> WORK INSTRUCTIONS
Return the data below exactly, please, but drop the pictures.

DATA SECTION below:

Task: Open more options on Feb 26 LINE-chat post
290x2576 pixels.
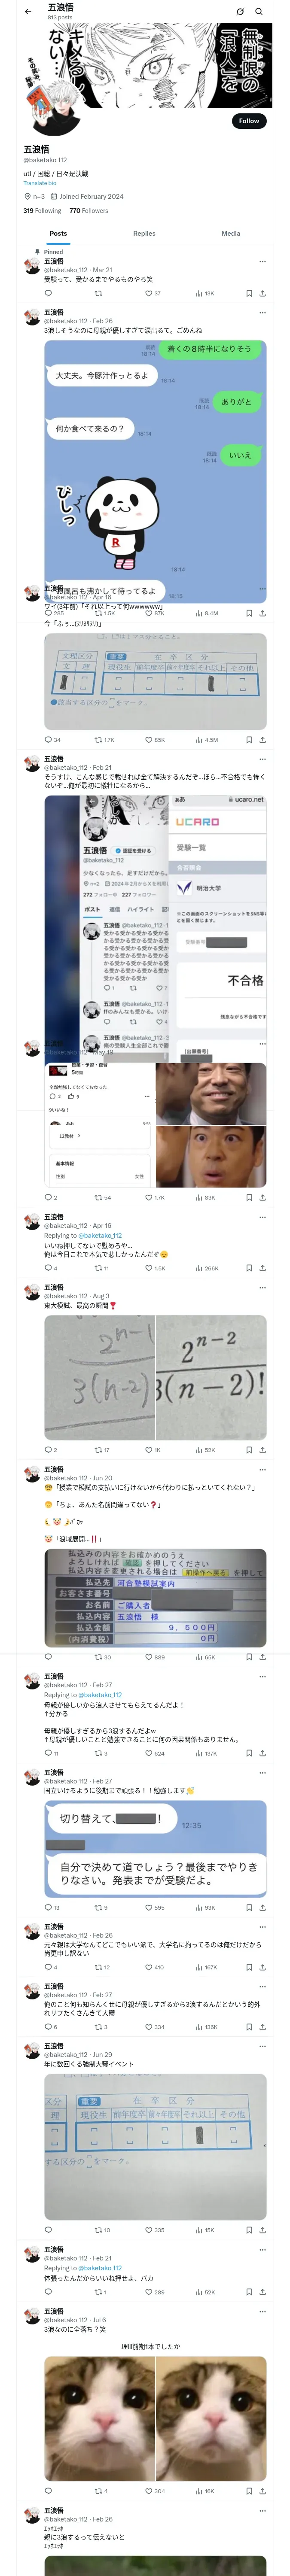Action: [262, 312]
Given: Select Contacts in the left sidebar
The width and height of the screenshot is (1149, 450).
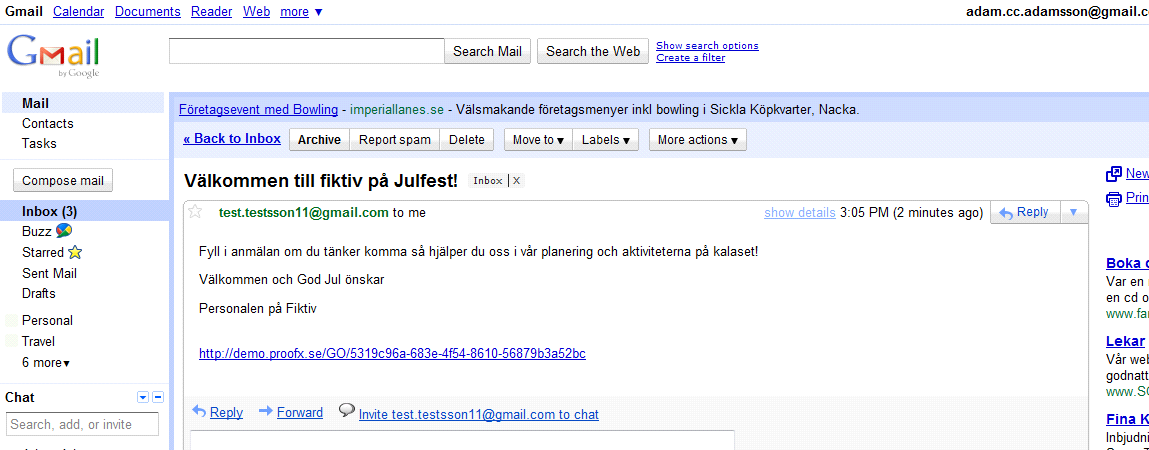Looking at the screenshot, I should click(48, 123).
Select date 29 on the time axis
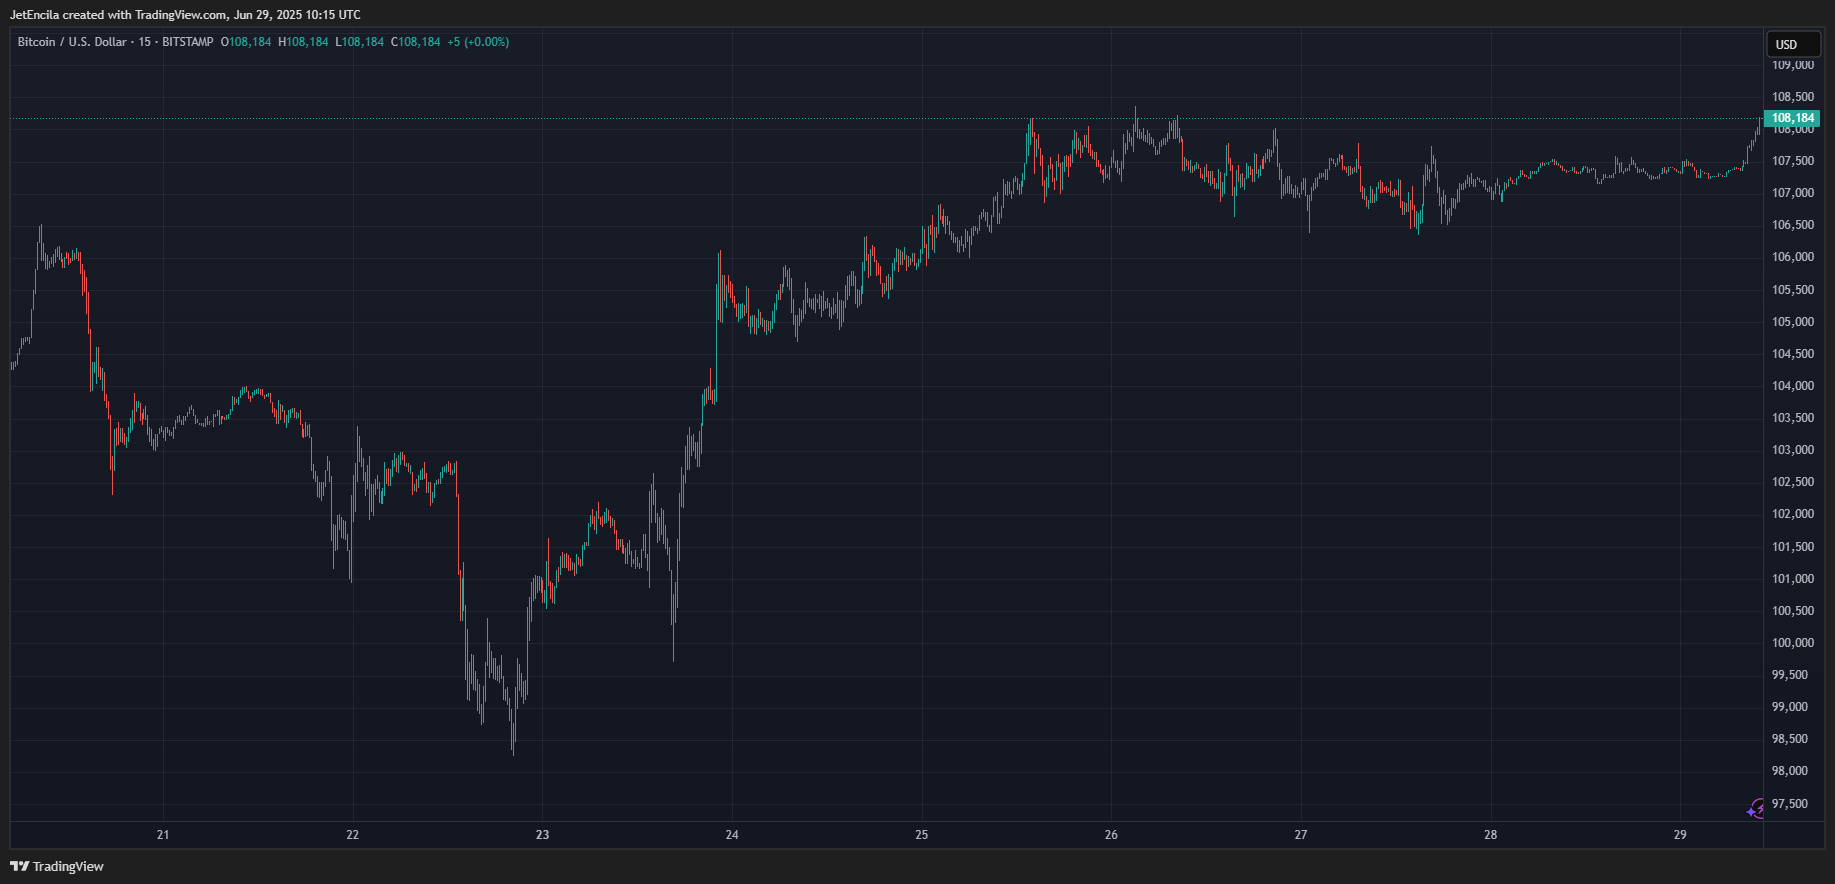Screen dimensions: 1835x884 [1680, 835]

End of DATA SECTION.

> EXPECTED OUTPUT
Task: Open more options on Feb 26 LINE-chat post
290x2576 pixels.
Action: [262, 312]
Given: Select Contacts in the left sidebar
The width and height of the screenshot is (1149, 450).
Looking at the screenshot, I should click(48, 123).
Select date 29 on the time axis
Screen dimensions: 1835x884 [1680, 835]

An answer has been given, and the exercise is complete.